Problem to work on: The full set of entries below needs to be written out exactly.

Stored data:
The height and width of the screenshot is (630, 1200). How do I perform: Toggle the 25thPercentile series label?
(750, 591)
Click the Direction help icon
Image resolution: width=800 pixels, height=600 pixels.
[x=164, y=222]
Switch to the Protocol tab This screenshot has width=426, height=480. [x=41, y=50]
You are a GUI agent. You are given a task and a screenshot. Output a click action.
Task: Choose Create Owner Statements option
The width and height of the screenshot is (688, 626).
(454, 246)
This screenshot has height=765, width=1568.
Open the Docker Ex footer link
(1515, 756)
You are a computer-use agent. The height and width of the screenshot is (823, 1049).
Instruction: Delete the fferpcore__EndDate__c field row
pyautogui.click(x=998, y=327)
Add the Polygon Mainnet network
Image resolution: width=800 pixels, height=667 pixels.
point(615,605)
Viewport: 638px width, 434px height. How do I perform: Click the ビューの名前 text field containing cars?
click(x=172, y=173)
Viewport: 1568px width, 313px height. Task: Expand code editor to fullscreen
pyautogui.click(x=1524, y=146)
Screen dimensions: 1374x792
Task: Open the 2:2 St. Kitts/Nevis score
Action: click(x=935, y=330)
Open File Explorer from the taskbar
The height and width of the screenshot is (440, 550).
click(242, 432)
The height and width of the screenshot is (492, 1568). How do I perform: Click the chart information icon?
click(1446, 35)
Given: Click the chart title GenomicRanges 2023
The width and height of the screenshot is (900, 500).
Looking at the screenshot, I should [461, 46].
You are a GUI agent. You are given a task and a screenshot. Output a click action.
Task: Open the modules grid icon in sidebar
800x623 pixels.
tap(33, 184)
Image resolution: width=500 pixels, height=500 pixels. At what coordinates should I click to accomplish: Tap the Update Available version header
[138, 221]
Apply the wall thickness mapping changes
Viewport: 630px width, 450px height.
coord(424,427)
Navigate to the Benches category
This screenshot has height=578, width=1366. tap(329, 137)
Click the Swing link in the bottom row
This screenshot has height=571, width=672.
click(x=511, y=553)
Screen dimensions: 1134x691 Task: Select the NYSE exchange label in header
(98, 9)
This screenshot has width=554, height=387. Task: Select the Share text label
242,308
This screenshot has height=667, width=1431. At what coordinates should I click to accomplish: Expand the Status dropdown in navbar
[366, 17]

Solved exercise:
The height and width of the screenshot is (630, 1200). How do I perform: Toggle the 25thPercentile series label?
(750, 591)
Click the Direction help icon
Image resolution: width=800 pixels, height=600 pixels.
[x=164, y=222]
Switch to the Protocol tab This screenshot has width=426, height=480. [x=41, y=50]
You are a GUI agent. You are given a task and a screenshot. Output a click action.
Task: Choose Create Owner Statements option
The width and height of the screenshot is (688, 626).
(454, 246)
This screenshot has height=765, width=1568.
Open the Docker Ex footer link
(1515, 756)
You are a computer-use agent. The height and width of the screenshot is (823, 1049).
Instruction: Delete the fferpcore__EndDate__c field row
pyautogui.click(x=998, y=327)
Add the Polygon Mainnet network
Image resolution: width=800 pixels, height=667 pixels.
point(615,605)
Viewport: 638px width, 434px height. How do I perform: Click the ビューの名前 text field containing cars?
click(x=172, y=173)
Viewport: 1568px width, 313px height. Task: Expand code editor to fullscreen
pyautogui.click(x=1524, y=146)
Screen dimensions: 1374x792
Task: Open the 2:2 St. Kitts/Nevis score
Action: click(x=935, y=330)
Open File Explorer from the taskbar
The height and width of the screenshot is (440, 550).
click(242, 432)
The height and width of the screenshot is (492, 1568). How do I perform: Click the chart information icon?
click(1446, 35)
Given: Click the chart title GenomicRanges 2023
The width and height of the screenshot is (900, 500).
Looking at the screenshot, I should [461, 46].
You are a GUI agent. You are given a task and a screenshot. Output a click action.
Task: Open the modules grid icon in sidebar
800x623 pixels.
tap(33, 184)
Image resolution: width=500 pixels, height=500 pixels. At what coordinates should I click to accomplish: Tap the Update Available version header
[138, 221]
Apply the wall thickness mapping changes
Viewport: 630px width, 450px height.
coord(424,427)
Navigate to the Benches category
This screenshot has height=578, width=1366. tap(329, 137)
Click the Swing link in the bottom row
This screenshot has height=571, width=672.
click(x=511, y=553)
Screen dimensions: 1134x691 Task: Select the NYSE exchange label in header
(98, 9)
This screenshot has width=554, height=387. Task: Select the Share text label
242,308
This screenshot has height=667, width=1431. At what coordinates should I click to accomplish: Expand the Status dropdown in navbar
[366, 17]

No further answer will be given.